Filter the entries, keeping every line with the word "name".

Pixel coordinate grounding data
·····

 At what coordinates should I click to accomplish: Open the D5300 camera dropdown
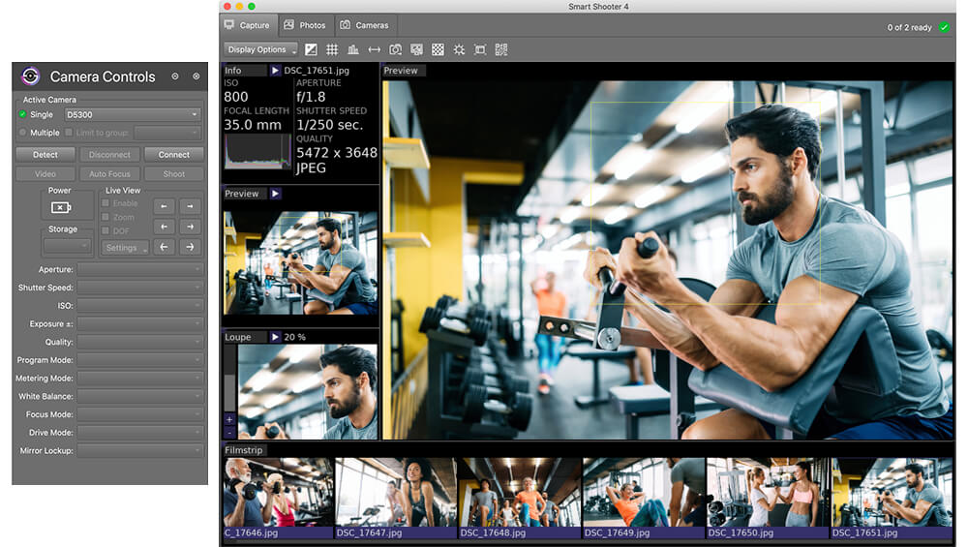point(133,114)
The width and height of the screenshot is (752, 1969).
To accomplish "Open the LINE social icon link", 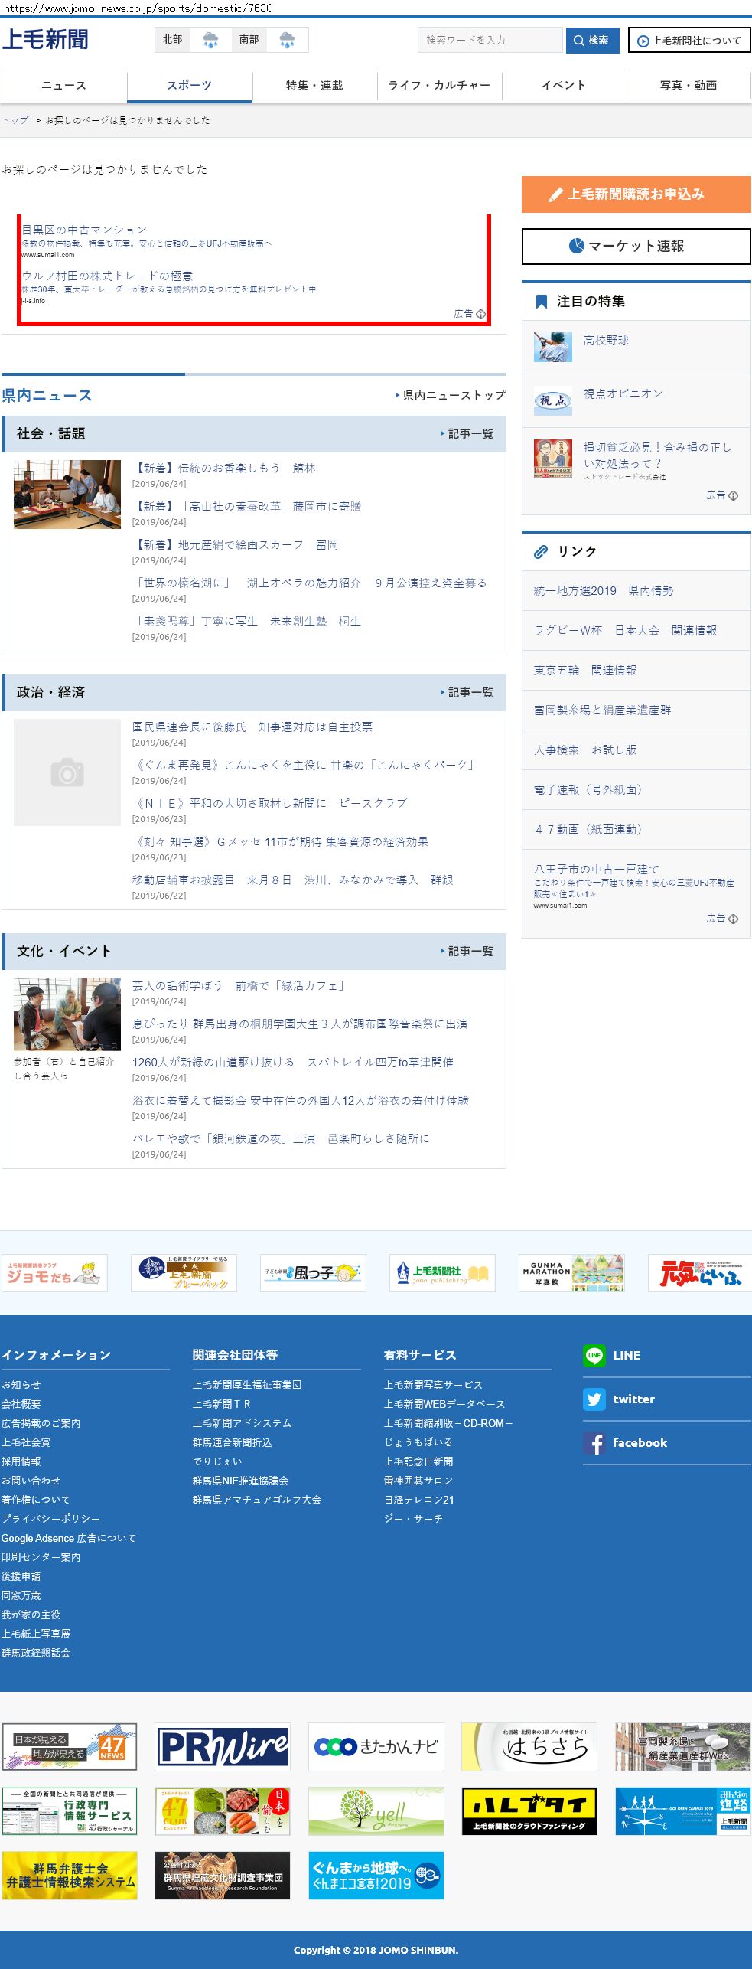I will pyautogui.click(x=594, y=1355).
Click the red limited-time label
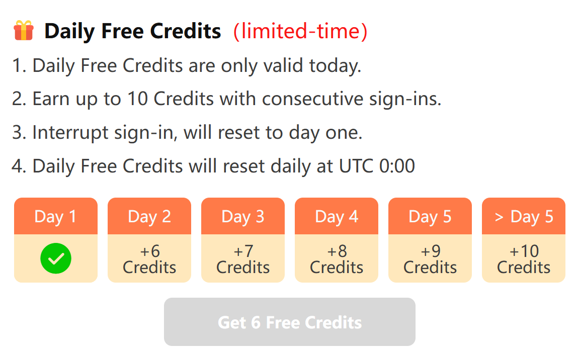576x351 pixels. tap(300, 31)
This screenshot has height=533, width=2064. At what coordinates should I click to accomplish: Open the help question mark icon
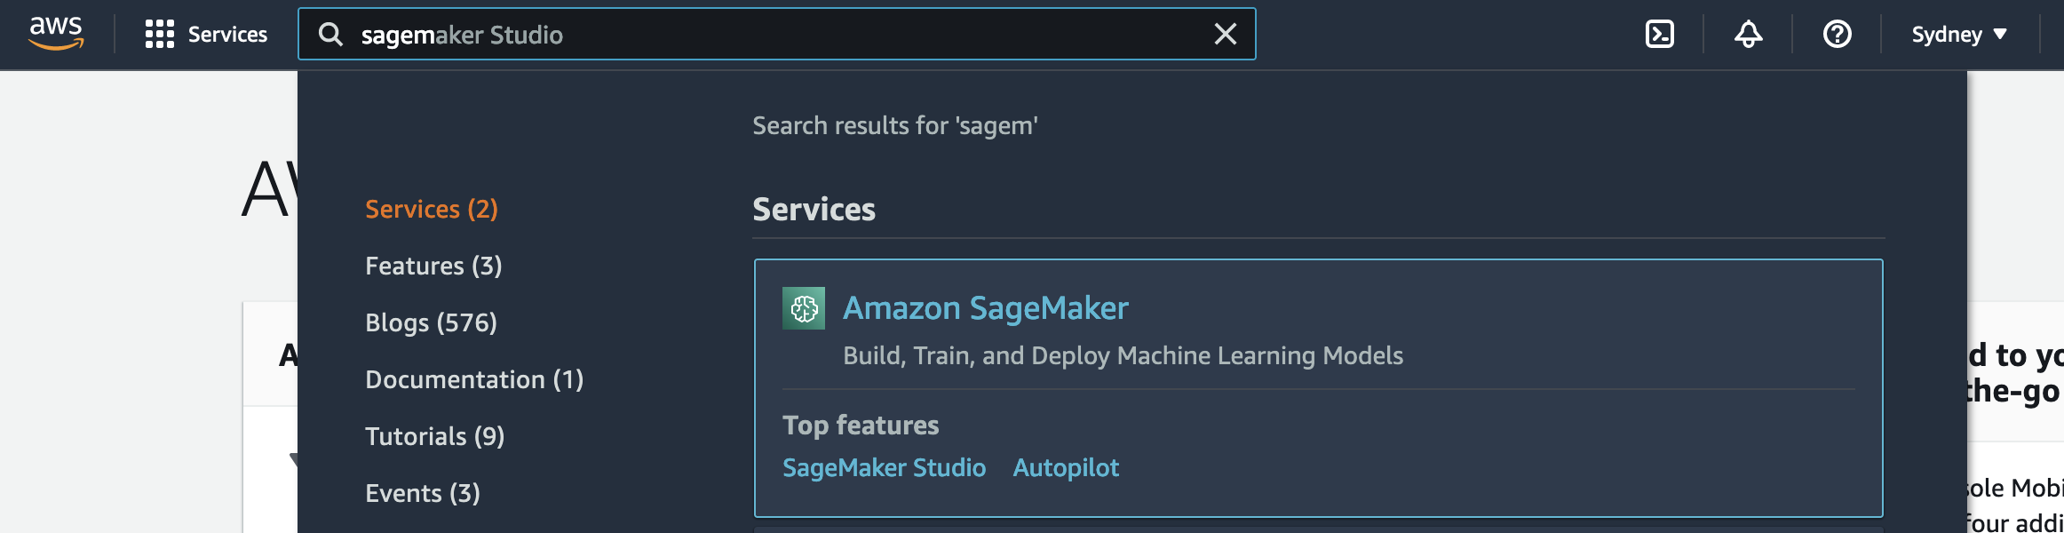point(1837,35)
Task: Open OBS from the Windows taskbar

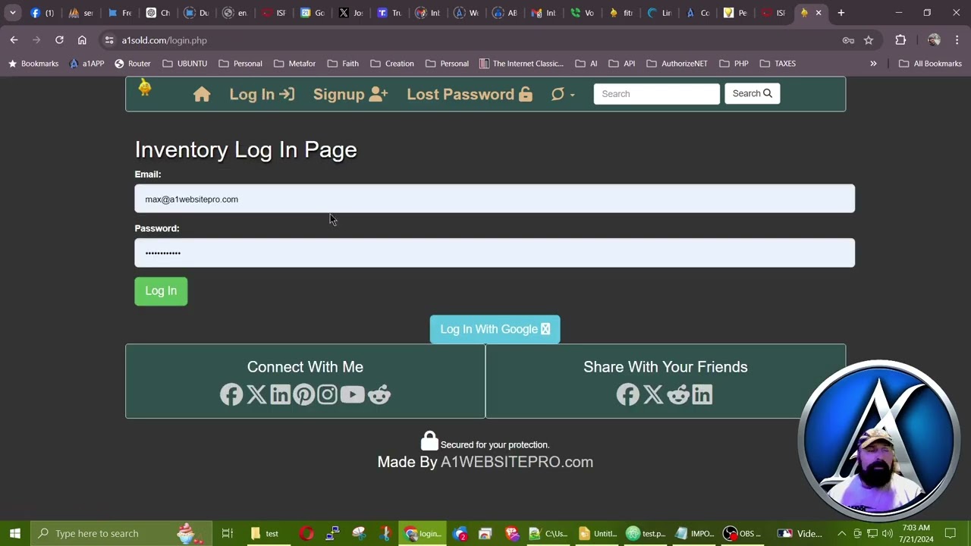Action: [x=742, y=534]
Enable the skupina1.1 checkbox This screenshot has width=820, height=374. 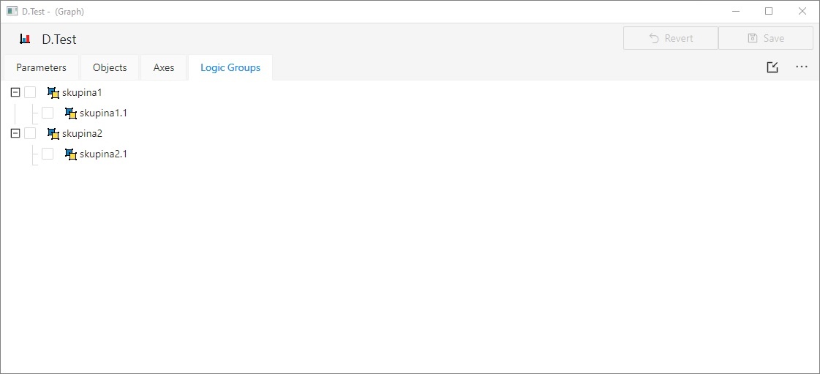(48, 113)
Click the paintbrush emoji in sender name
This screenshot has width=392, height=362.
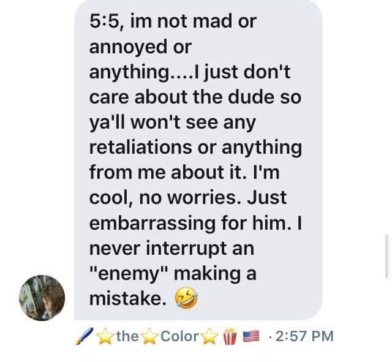(85, 336)
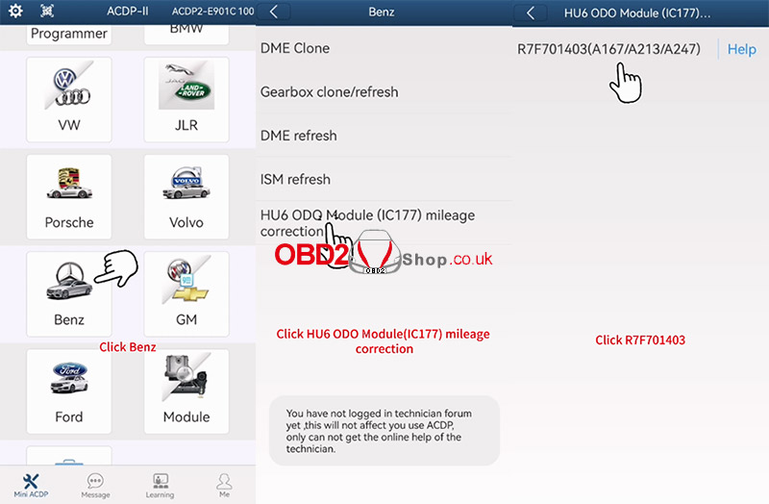Open the Volvo brand tile
The width and height of the screenshot is (769, 504).
(x=186, y=194)
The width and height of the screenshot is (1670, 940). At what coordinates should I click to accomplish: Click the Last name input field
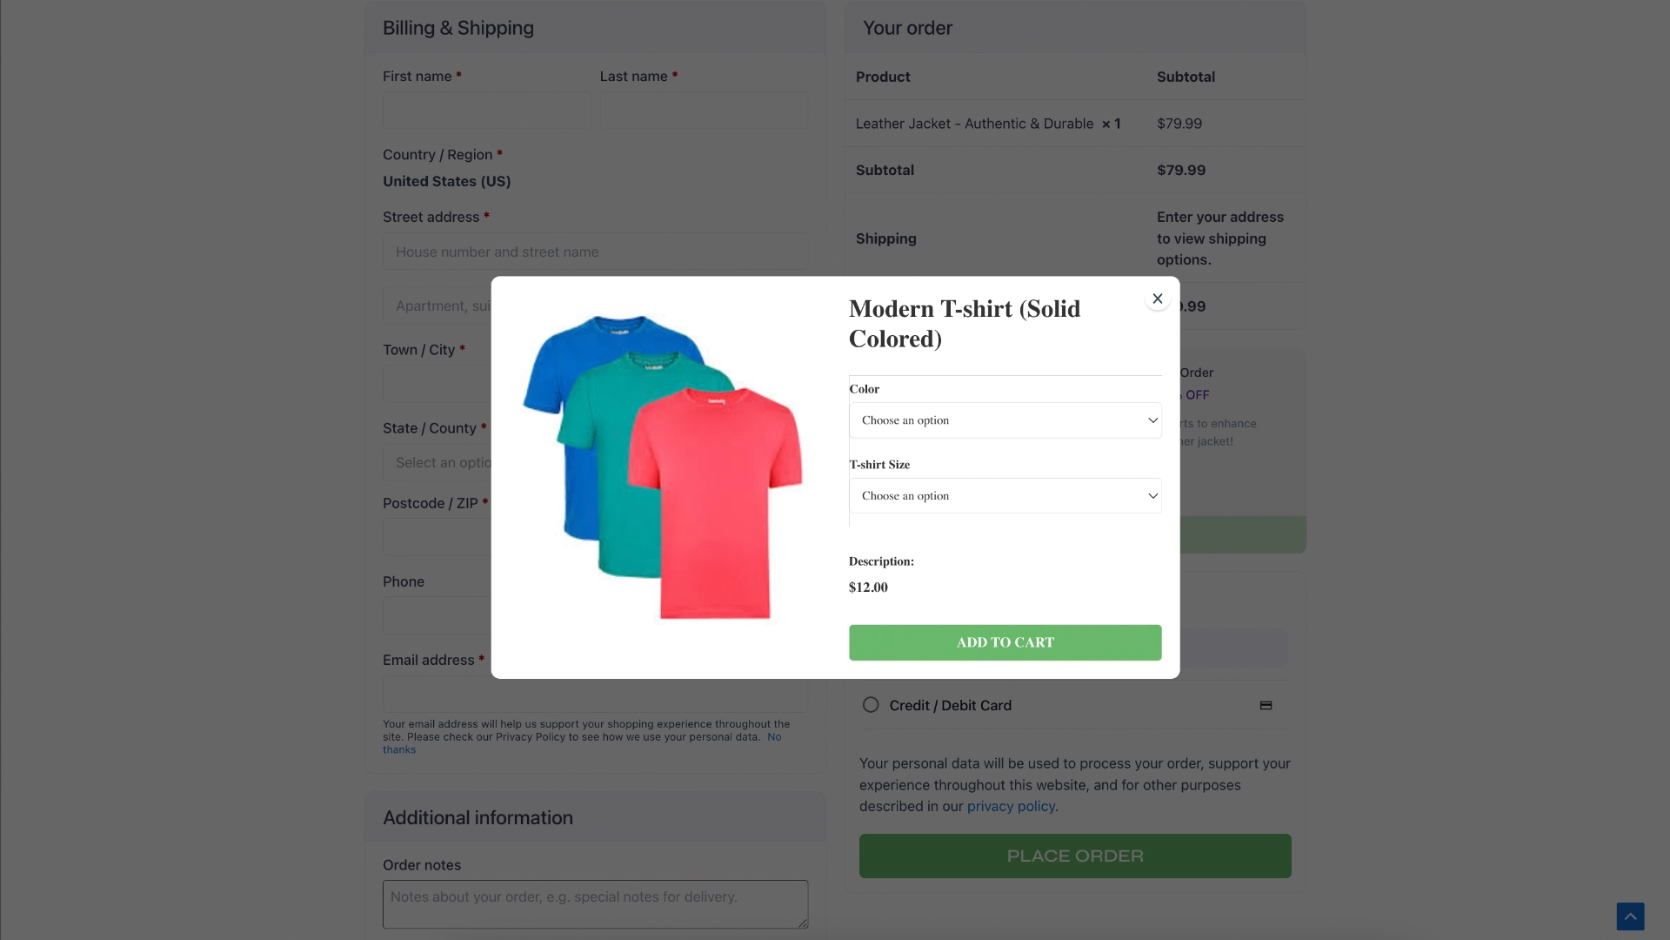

·····

### [EXERCISE OUTPUT]
Click the paintbrush emoji in sender name
The width and height of the screenshot is (1670, 940). At what coordinates should I click to accomplish: Click the Last name input field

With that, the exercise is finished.